Week 23, 2024 - Destroying and Creating

Week 23, 2024 - Destroying and Creating
The Danube close to flooding near Esztergom, Hungary

I’ve got the perfect timebox for this week’s newsletter: I took my daughter to soccer practice, and she finishes in an hour.

Go!

📋 What I learned this week

I distilled my notes from Craft Conference and finally chose a listicle format: 10 takeaways from the 10th Craft Conference. I hesitated a bit with the title, I remember the amount of mindless crap Buzzfeed and their copycat sites unleashed on the web with their “7 Mind-Blowing Facts About Avocados That Will Change Your Life” kind of clickbait. But finally, I decided that the format suits these random bits of notes that I wanted to save for myself and share with others. I also finished an article for HWSW in Hungarian about the conference that’s not live yet. I focused on what’s different in 2024, why, and what software engineers and leaders can do to succeed in this era, as this was an overarching topic in many talks.

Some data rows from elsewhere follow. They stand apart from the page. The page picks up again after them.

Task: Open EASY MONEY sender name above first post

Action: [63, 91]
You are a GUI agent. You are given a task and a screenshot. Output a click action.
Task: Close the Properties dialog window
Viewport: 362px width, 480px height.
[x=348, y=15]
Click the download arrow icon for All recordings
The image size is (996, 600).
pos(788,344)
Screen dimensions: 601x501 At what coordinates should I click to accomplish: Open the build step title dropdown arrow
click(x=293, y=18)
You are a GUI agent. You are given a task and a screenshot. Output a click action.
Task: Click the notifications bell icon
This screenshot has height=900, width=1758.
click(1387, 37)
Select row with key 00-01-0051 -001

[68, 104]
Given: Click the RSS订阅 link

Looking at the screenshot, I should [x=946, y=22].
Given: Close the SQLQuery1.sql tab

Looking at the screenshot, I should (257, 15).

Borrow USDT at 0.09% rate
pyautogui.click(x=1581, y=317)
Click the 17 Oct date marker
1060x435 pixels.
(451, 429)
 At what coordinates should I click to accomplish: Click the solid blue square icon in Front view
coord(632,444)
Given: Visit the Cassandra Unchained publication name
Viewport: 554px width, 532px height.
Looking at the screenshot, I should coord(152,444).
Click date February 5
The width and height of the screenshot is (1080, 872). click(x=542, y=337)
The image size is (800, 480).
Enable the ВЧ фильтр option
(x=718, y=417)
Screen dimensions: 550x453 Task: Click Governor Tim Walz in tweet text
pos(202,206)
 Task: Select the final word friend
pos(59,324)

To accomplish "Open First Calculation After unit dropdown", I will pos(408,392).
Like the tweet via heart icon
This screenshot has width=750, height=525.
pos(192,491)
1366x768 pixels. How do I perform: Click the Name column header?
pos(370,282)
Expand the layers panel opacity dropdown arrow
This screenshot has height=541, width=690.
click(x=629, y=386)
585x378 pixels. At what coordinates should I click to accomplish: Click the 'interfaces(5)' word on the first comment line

I took most of Friday off for some cycling, so I haven’t progressed with the signup flow optimizations, and also the next part of the Get Hired as an EM article will be worked on next week. Progressing with our podcast, we recorded episode #5, talking about innovation, AI- and other search engines, ethical internet consumption, the Engineering Manager job market, Craft Conference, and hyperlocal websites. It was fun!

🎯 What I want to try next week

Something to think about: I need to be more conscious about where I spend my time, balancing fun and purpose, working more on things that take me closer to my long-term goals. Additionally, I should either complete or close for good more tasks to lessen the cognitive load.

I realized I hadn’t coded anything for a month or so. I’ll try to fit in a little task that gets me closer to my home dashboard: a simple email-to-calendar parser, most probably in Google Apps Script. I love the immediate feedback and the feeling of satisfaction seeing a well-crafted piece of code running.

Finally, I still haven’t given up on polishing a few odds and ends on my site, I’m thinking about a better way to display the two long lists on the right column that have all the newsletter issues and tags now.

🤔 Articles that made me think

Will Larson’s Unexpected Anti-Patterns for Engineering Leaders

This is an edited transcript of a podcast episode, and I appreciate being able to scan through a text and dive deeper into interesting parts. I wish more podcasts would do this. Anyway, the reason I’m sharing it is because I find Will Larson’s writing as something I strive to reach in communication skills. Concise, structured, and clear. His book An Elegant Puzzle is a useful resource for Senior / Director / Executive level Engineering Managers, and a beautiful object to hold too. Here he explains three slightly controversial ideas, and the high-level conclusion is that there are no black-or-white situations and universal solutions, everything is a balance, even micromanaging or protecting your teams. "Anytime you apply a rule too universally, it turns into an anti-pattern.”

Carefully optimistic and predictable yet sad news from a world where things are decided based on short-term return on investment.

Back in April when I read the news about the new owners deciding to shut down the prestigious Kona bike brand, I was sad despite never owning one. It seemed another story where acquisitions happen based purely on financial plans with aggressive growth and immediate returns; and organizations, with teams full of people who care about a product with a loyal customer base end up in a ditch when those plans don’t work out as imagined. What a delightful turn of events having the founders show up and save Kona! And who knows, maybe the Gizmodo staff will have a better home here than at G/O Media — that bar is arguably low anyway.

🎹 Something cool: Angelo Badalamenti and David Lynch Working Together

This is an old video of Badalamenti explaining how he created Laura Palmer’s theme from Twin Peaks. Go watch it if you haven’t seen it yet, it’s not even 5 minutes, but an amazing illustration of two people inspiring each other and working in a shared flow state. This collaboration, this amplified, shared creativity is what we should strive for when our teams do pair programming.

Taking some inspiration from the video: create a safe space where it’s free to experiment and make mistakes. Be open and curious. Keep the feedback loop extremely short: say out what you think, and try and experiment with ideas. Once you’re happy with the results, resist the temptation to finetune, if two people agree it’s good enough to ship, do it. You can always change based on how it works later. And finally, keep on recording, without deleting anything, because you might create something bigger than either of you.